* [記述問題 1]: 記録の中で文字列「banner」を含む行がいくつあるか数え、その数だけを答えよ。大文字と小文字は区別する。

彼女との間に「ゼイ・アー・アフレイド・オブ・ハー(They Are Afraid of Her)」という娘をもうけたが、幼くしてコレラで亡くし、失意の中しばらく戦の場から離れる。二人目の妻には、ネリー・ララビーというシャイアン族とフランス人の混血女性を迎えた。
彼のヴィジョン
1854年、12歳の時にグラッタン中尉によってコンクァーリング・ベアー酋長たちが虐殺されるのを見た(グラッタンの虐殺)。これを契機に、一人で山に分け入り、岩の上に座禅を組んで[1]「ハンブレチア(ヴィジョン・クエスト)」を行い、ヴィジョン(幻視)を得た。ヴィジョンの中で、ふわふわと影の様に踊り回る奇妙な馬に乗り、顔と体に不思議な模様を描いた男性が現れ、彼に様々な啓示を与えた。父親の名もタ・シュンカワカン・ウィトコだったが、のちにこの夢のことを聞き、啓示のその中の男性が息子だと確信して、すぐさま父親は自分の名を息子に譲ったのである。

* [記述問題 2]: 抜粋本文によると、父親が自分の名を息子に譲ったのはなぜか。1〜3文で説明せよ。

* [提供資料]:
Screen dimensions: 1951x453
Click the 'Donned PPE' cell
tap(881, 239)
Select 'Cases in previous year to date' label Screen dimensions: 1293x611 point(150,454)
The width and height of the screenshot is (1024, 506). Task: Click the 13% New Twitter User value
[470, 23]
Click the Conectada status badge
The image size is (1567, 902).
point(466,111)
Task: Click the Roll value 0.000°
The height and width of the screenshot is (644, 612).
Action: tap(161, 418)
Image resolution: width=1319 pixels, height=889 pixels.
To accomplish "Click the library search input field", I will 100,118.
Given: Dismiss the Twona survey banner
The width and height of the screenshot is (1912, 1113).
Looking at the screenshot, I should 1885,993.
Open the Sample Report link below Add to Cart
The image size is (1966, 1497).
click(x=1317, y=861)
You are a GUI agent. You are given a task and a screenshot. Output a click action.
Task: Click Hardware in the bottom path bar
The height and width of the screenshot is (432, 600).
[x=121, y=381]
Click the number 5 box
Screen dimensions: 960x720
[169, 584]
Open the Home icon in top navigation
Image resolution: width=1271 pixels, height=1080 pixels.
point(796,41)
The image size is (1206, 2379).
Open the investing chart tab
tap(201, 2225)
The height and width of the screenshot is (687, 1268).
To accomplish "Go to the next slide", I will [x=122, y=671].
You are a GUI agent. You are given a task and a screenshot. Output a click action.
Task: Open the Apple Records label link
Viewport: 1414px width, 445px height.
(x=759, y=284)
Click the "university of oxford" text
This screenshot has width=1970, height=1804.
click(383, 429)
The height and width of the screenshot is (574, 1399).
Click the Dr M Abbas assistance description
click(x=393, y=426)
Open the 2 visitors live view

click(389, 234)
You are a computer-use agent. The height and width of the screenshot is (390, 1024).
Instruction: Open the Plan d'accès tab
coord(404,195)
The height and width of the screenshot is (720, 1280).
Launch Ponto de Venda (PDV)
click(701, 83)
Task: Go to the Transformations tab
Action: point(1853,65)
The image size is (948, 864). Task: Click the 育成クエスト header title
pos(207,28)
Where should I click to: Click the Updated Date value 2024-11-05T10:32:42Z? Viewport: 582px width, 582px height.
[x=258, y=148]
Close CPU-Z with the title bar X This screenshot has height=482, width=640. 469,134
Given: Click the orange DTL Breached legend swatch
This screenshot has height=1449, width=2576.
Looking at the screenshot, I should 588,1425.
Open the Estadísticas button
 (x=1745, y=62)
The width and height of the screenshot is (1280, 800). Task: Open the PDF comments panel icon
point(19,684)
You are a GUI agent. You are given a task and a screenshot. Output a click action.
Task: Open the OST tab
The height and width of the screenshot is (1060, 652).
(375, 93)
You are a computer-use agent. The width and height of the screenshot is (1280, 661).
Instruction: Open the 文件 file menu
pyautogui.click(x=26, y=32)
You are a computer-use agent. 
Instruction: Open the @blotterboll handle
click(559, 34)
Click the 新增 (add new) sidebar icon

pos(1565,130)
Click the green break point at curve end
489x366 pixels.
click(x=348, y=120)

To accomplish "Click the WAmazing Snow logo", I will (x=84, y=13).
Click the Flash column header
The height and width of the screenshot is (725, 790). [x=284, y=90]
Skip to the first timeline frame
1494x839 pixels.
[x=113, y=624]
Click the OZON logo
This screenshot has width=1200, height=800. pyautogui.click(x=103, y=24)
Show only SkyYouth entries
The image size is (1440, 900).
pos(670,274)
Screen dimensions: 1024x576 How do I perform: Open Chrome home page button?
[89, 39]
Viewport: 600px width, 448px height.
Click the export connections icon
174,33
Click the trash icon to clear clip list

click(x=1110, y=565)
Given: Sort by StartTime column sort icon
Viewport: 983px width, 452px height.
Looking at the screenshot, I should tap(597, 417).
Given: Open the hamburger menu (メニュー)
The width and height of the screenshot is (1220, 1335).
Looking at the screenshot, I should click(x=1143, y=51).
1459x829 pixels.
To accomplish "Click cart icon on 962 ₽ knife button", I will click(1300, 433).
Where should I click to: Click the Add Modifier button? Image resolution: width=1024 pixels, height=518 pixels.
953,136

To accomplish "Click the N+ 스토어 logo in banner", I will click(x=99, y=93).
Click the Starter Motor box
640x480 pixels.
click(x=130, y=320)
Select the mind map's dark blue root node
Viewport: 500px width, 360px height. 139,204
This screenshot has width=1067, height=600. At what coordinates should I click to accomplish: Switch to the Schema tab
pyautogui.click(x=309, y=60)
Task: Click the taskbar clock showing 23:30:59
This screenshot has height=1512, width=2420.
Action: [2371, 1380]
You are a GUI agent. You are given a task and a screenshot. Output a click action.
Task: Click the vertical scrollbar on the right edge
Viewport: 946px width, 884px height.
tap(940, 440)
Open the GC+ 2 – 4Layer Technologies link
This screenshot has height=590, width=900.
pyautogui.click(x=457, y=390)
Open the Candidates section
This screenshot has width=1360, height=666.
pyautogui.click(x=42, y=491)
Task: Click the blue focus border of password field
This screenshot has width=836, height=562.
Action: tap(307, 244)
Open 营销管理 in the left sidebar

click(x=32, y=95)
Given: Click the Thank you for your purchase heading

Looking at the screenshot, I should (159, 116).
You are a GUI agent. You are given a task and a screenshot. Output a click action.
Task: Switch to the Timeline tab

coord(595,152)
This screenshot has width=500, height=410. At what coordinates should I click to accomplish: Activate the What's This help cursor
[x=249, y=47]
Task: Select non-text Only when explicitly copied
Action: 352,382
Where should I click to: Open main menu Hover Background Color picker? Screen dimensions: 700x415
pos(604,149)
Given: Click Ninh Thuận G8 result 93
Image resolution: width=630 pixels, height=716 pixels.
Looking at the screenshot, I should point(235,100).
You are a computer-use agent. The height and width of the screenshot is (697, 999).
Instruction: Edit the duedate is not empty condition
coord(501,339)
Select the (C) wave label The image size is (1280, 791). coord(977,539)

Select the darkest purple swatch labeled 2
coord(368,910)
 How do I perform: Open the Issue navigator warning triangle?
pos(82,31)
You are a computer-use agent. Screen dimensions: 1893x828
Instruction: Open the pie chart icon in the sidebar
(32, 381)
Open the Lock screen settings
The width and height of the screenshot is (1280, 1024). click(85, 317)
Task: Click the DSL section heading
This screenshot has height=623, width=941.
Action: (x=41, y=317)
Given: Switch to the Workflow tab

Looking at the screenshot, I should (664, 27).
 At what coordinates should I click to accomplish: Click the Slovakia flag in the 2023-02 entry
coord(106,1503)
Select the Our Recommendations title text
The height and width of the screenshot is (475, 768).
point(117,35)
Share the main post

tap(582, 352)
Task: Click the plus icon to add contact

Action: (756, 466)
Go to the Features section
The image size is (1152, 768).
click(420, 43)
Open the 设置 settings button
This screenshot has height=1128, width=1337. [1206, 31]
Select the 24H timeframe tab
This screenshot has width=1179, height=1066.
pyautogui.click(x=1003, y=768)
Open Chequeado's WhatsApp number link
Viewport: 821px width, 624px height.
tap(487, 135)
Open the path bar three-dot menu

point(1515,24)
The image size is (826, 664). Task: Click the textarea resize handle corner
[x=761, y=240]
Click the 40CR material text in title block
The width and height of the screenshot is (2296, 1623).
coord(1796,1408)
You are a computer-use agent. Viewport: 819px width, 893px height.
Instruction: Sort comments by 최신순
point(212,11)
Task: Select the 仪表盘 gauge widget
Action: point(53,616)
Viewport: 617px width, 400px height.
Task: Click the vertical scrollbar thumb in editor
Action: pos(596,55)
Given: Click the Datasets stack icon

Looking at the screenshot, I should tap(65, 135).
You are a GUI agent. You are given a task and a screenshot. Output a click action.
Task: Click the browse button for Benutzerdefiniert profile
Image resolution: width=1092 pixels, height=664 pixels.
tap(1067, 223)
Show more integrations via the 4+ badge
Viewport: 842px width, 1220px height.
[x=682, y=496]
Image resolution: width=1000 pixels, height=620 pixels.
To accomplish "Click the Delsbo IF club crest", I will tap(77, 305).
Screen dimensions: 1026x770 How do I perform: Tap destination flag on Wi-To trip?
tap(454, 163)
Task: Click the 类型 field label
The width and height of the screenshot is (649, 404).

* [記述解答 1]: 2

* [記述解答 2]: 父親は息子が得たヴィジョンの話を聞き、そのヴィジョンに現れて啓示を与えた男性は息子自身だと確信した。そのため、父親はすぐさま自分の名タ・シュンカワカン・ウィトコを息子に譲った。